Two Reiwa Shinsengumi candidates with disabilities win Upper House seats

Two candidates with severe disabilities belonging to the opposition group Reiwa Shinsengumi won seats in the Upper House election on Sunday, scoring an important victory for disabled people in a country where they have long been encouraged to stay in the shadows.

In addition, the wins by Eiko Kimura, 54, and Yasuhiko Funago, 61, marked the first by candidates not belonging to a so-called political party since the open-list, proportional representation system was put in place in 2001, the Asahi newspaper said on its website. It is also a sign of society’s changing attitudes toward such people.

Reiwa Shinsengumi was set up in April, but it still does not have accreditation as a political party.

Kimura, who has cerebral palsy, did not even know how to buy train tickets when she chose to move out of a facility for the disabled and live in a Tokyo suburb at age 19. At the time, she would keep her head down to avoid rude stares from strangers.

During the campaign, she found herself addressing thousands of cheering, boisterous supporters from her wheelchair at an election event ahead of Sunday’s Upper House vote.
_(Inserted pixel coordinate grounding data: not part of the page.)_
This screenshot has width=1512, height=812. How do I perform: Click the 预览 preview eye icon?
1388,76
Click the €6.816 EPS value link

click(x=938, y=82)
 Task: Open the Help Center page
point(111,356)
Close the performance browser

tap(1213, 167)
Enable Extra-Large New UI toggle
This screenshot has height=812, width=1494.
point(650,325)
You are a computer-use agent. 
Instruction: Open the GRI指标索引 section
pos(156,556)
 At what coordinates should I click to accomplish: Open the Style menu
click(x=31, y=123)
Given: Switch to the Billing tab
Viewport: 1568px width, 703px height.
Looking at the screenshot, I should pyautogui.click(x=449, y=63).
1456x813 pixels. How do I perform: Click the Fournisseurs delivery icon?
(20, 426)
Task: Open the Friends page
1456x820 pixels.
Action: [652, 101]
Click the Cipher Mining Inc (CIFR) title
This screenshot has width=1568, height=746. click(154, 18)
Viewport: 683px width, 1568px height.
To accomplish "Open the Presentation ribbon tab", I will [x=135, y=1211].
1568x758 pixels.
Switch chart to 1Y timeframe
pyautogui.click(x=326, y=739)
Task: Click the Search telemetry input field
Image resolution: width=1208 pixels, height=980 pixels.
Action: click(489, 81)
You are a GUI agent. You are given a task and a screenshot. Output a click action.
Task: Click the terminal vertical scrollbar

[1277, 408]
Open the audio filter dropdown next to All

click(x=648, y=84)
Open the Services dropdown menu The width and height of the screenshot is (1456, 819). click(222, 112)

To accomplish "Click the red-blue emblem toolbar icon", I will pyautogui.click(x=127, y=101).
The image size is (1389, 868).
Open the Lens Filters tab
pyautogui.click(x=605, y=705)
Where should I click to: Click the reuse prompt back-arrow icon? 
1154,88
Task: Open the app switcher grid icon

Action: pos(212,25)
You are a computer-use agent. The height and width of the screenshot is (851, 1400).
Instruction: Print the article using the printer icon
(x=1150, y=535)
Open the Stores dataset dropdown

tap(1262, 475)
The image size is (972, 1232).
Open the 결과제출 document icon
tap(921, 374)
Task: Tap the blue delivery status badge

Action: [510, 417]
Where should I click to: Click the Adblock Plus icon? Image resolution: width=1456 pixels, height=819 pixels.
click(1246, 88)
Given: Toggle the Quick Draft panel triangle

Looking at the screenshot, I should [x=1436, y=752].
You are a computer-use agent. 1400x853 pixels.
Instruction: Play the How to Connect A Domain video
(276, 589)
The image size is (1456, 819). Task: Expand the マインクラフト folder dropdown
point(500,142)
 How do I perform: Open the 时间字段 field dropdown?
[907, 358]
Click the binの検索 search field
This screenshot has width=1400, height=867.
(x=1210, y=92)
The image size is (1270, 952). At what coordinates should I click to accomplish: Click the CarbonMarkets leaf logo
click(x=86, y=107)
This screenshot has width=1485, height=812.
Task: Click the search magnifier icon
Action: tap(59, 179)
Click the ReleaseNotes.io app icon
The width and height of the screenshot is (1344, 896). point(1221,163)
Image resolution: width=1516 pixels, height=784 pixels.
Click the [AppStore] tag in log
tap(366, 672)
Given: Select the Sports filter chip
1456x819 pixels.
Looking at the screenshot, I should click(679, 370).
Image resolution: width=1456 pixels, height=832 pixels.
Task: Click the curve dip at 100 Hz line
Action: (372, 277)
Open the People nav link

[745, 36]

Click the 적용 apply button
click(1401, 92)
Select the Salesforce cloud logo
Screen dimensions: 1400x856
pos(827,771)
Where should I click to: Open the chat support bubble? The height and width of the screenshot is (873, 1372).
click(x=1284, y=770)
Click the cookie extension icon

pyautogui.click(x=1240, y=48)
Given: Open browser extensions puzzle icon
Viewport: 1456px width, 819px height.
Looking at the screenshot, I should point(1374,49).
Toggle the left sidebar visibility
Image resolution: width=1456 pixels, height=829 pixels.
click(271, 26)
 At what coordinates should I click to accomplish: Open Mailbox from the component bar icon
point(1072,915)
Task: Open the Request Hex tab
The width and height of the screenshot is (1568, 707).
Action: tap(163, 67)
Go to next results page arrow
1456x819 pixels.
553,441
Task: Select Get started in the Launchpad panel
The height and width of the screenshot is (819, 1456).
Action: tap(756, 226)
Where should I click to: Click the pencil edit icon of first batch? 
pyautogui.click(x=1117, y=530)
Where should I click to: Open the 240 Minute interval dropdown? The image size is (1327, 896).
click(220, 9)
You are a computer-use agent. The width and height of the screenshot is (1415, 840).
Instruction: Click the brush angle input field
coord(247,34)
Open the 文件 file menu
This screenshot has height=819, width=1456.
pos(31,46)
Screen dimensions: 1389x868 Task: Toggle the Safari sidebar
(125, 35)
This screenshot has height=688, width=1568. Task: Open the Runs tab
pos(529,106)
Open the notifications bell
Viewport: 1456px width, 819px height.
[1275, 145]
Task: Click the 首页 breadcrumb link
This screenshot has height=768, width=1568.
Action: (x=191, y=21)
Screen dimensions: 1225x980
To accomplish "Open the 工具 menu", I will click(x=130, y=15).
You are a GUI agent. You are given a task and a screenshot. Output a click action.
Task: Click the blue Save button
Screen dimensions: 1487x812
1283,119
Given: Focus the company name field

Funago has amyotrophic lateral sclerosis — a progressive neurological disease also known as Lou Gehrig’s disease in which patients gradually lose control of their muscles. He required support from several people just to get on stage for election speeches.

According to the Japan Amyotrophic Lateral Sclerosis Association, it is the first time for an ALS patient to win a national election in Japan.

A larger opposition party, the Constitutional Democratic Party of Japan, also backed a hearing-impaired candidate, Rie Saito, in the election.

Taro Yamamoto, head of Reiwa Shinsengumi, said that sending disabled politicians to the Diet itself can be an effective way to advance disability-related policies.

“Japan ratified the U.N. Convention on the Rights of Persons with Disabilities in 2014. Five years have passed since then, and we are finally starting to see tangible results,” said Hosei University professor Satoko Shimbo.

“To live up to the slogan ‘Nothing About Us Without Us,’ it is best for disabled people themselves to become politicians,” Shimbo said, referring to a rallying cry often used by people with disabilities.

The convention requires ratifying nations to adopt laws banning discrimination against those with disabilities, from the blind to those with mental illnesses.

Two years later, Japan implemented a law requiring that “reasonable accommodation” be offered to meet the needs of the disabled.

Parliamentary officials said there were no wheelchair-using politicians with hearing loss in either Diet chamber. Disabled people account for 8 percent of the population.